I wonder what it was like to watch this series every week in 1985. Was there a hopefulness that it might be a worthy successor to the 1960s classic? Were people satisfied with the first episode featuring Shatterday and A Little Piece and Quiet? They were both pretty strong, high-concept segments. Yeah, I’ll tune again next week.
Wordplay was another fun, high-concept outing. Chameleon didn’t have much of a story, but was enjoyable thanks to the performances and the NASA setting. The ending was a little underwhelming. Still, maybe they found a way to make a TZ for the 1980s. I’ll give it another chance next week, if I’m home.
After that, with a few notable exceptions, the new TZ produced too many maudlin soap opera segments and short one-joke outings with no depth or arc. Gone was the grit, irony and cosmic comeuppance of the original. A good twist seemed to have become as passe as plot in a literature or skill in art.
I have a feeling this episode might have been the last stop for a lot of viewers. After the insufferable James Coco, and then the tedious Bradbury monologues tonight, maybe turning over to catch the last half of Knight Rider seemed like a reasonable move.
Barney Martin (Jerry Seinfeld’s TV father), Garrett Morris (SNL), M. Emmett Walsh (everything), Morgan Freeman (everything else) and world’s greatest actor Dan Hedaya [1] are gathered for a poker game.
Hedaya always seems to win with a hand containing three sixes. They ID him as the devil. There is a showdown. The guys try to trick him, but he tricks them. They bust him but he is a real sport, creating sandwiches and beer for them. The end.
No, that’s really it.
I assume this was to be the meaty segment of the episode. It was the longest segment at 22 minutes. It contained a cast that in 1985 were probably all familiar faces. Just, nothing happens.

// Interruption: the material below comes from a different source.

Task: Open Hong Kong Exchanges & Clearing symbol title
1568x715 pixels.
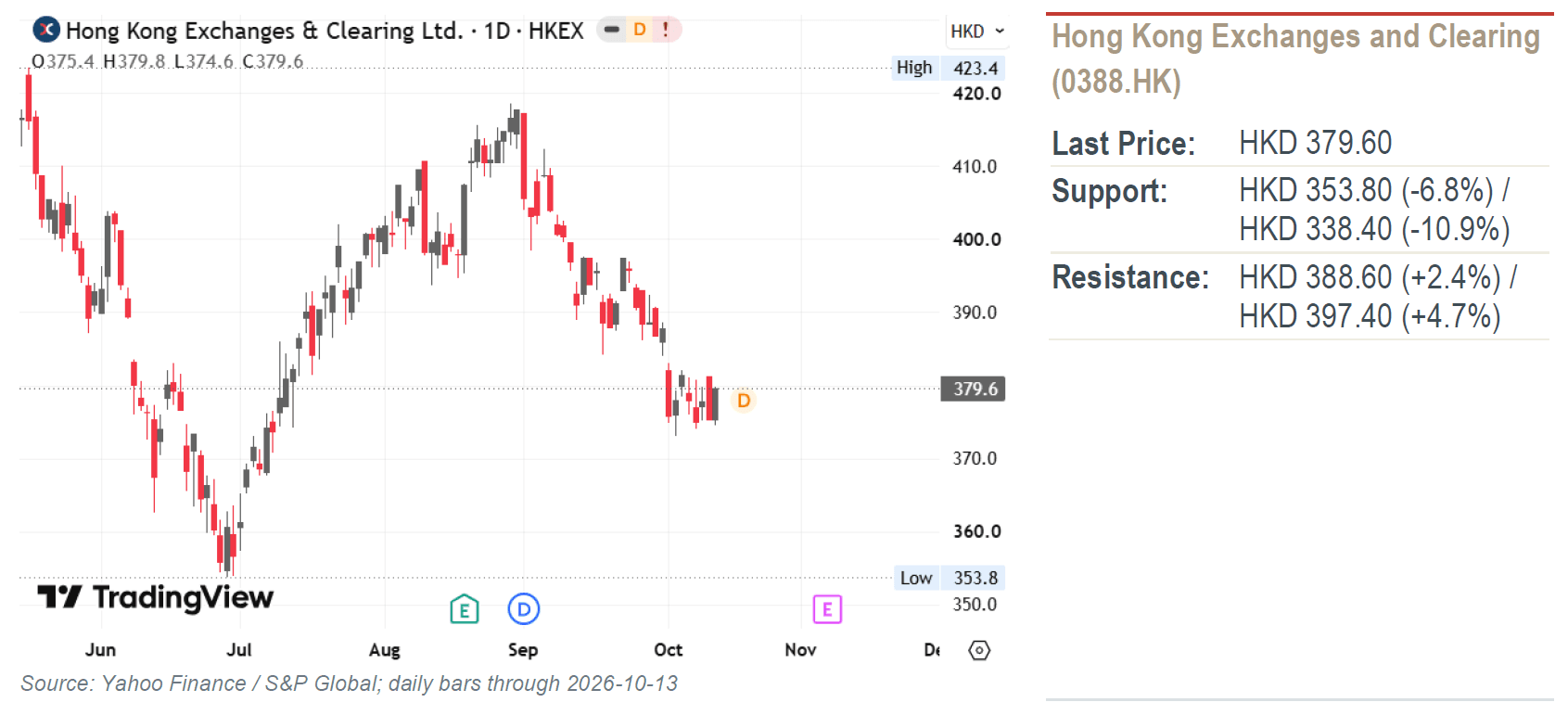Action: 263,31
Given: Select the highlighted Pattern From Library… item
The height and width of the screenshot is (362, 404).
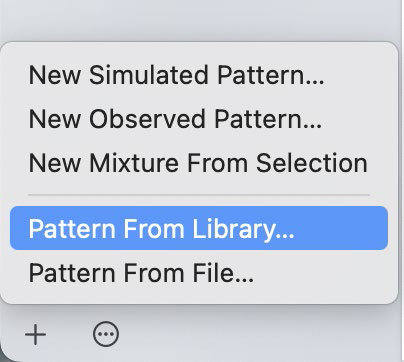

Walsh is clueless as his characters often are. Martin seems to be
playing a mentally challenged man — wait, are they going to keep the money they win from him? He should be playing for cigarettes with Martini and Cheswick. Morris has a knack for putting the wrong inflection on just about every word he speaks. Freeman is mostly the voice — literally — of reason. Tragically, the great Dan Hedaya is very subdued here.
Strangely, I must admit the 22 minutes flew by faster than did the first much two shorter segments. It must have been the actors, because there was certainly nothing in the script to captivate me. It is not tense or suspenseful. Despite the comedic talent, it isn’t really even particularly played for laughs.

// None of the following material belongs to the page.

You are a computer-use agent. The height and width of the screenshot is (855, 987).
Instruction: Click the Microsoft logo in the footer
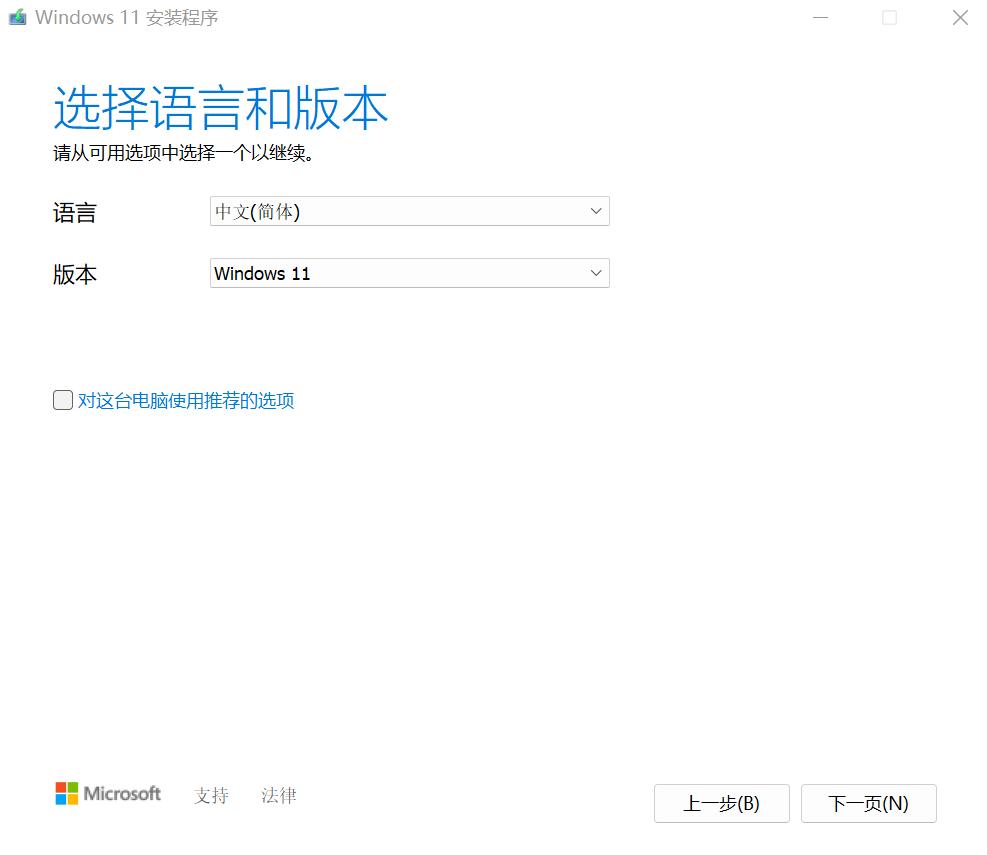pyautogui.click(x=107, y=793)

As Homer Simpson once said, “It’s just a bunch of stuff that happened.” Except not much happened.
I rate it a flush, and not in the good way.
Post-Post:
- [1] Only a slight exaggeration — he is usually a hoot. How can there be no decent clips of him in Cheers on YouTube?

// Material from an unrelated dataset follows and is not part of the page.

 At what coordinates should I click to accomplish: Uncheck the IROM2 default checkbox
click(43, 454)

In 1936, Doug and his Aunt Neva are driving through the country. An old man in a dirty white suit runs into the road and flags them down. He climbs into the car without an invitation and tells Neva to drive off because the sun is after them.
Doug says he is thirsty and the old man says, “Thirst don’t describe the state of a man who’s been waiting in the hot mud 50 years [2] and is born but to die in one day. Not only thirst, but hunger!” C’mon, you just had some tar-paper!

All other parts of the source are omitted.